This title turns out to give an enormously rich problem.
To do and explore:
You can use the double click menu to see an animation of the construction steps.
Let's start with just the triangle and the rectangle in the image. You can drag the point t to along the side BC. You can see that the rectangle area varies.
We can measure the area of the triangle and the rectangle as well as the length of the base of the rectangle. It seems, as if the area of the largest possible rectangle is half of the triangle.
We can offset the rectangle area on the y-axis and the rectangle base on the x-axis. That way we can create the graph of the rectangle area as function of the rectangle base. By measuring the equation of this curve, we can see that it is a second-degree polynomial. Interesting is that we can drag the point C sideways, which will not affect the curve or its equation at all. The function is not depending on shape, but rather on size. (Well, keeping size and varying base and height will affect the shape of the curve, but not its maximum point.)

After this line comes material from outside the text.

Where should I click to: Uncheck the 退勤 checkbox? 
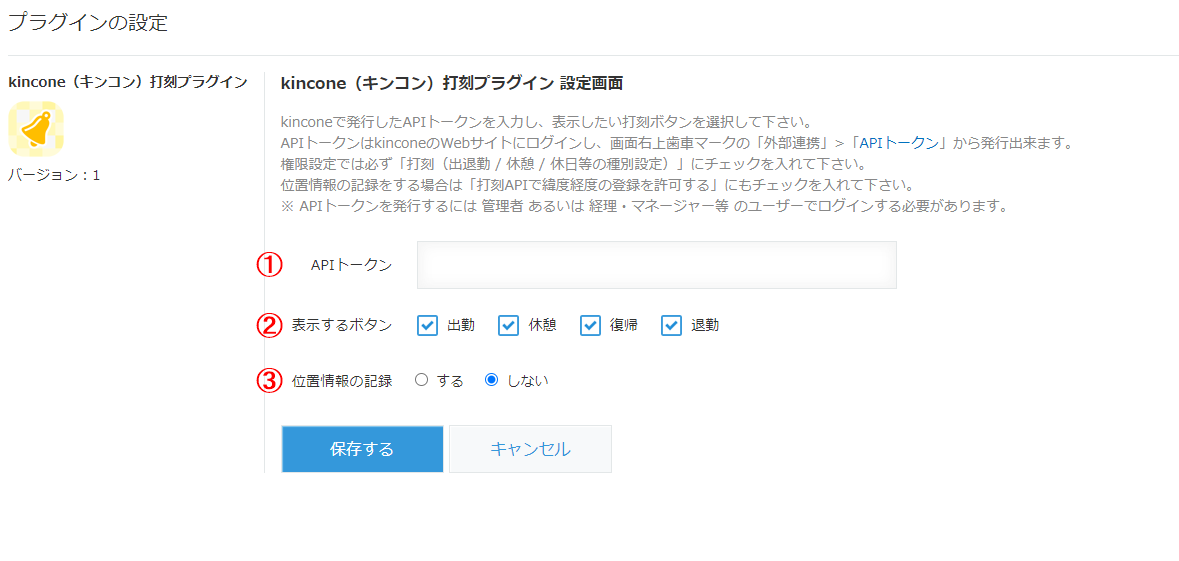(x=671, y=326)
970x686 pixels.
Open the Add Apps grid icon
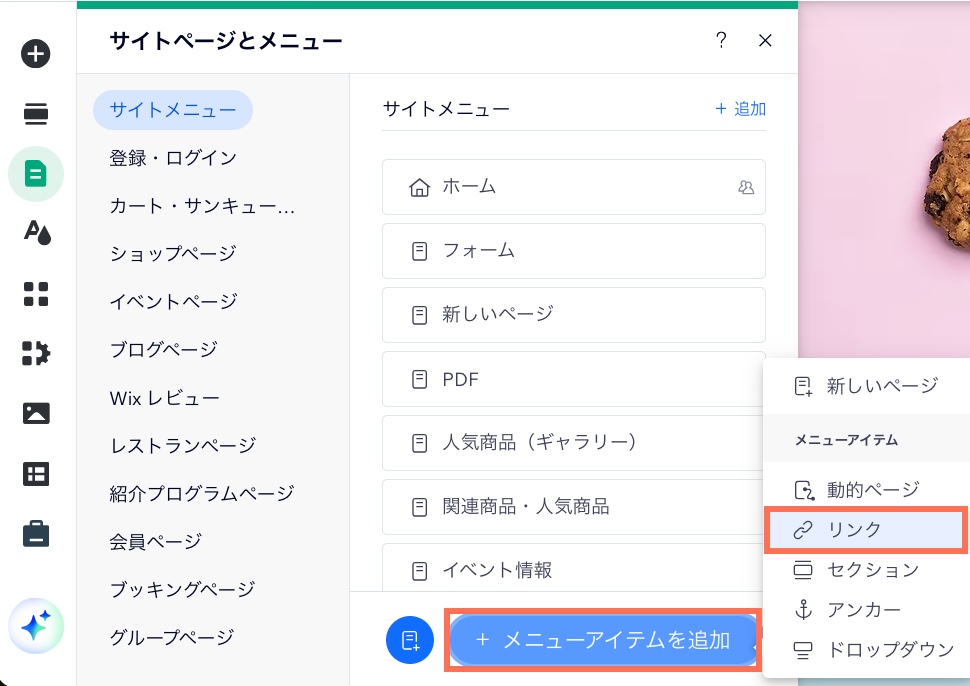36,293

Note, that we use the point t to trace the curve, not an x. This is one way to introduce the concept of a parameter as a help variable. When I change t, x and y will be changed.
Finally we can use the image to actually prove that the maximum rectangle is exactly half the triangle. We simply reflect A, B and C in the rectangle. When t is half way between B and C the pieces of the triangle will perfectly cover the rectangle. In all other cases the rectangle is too small.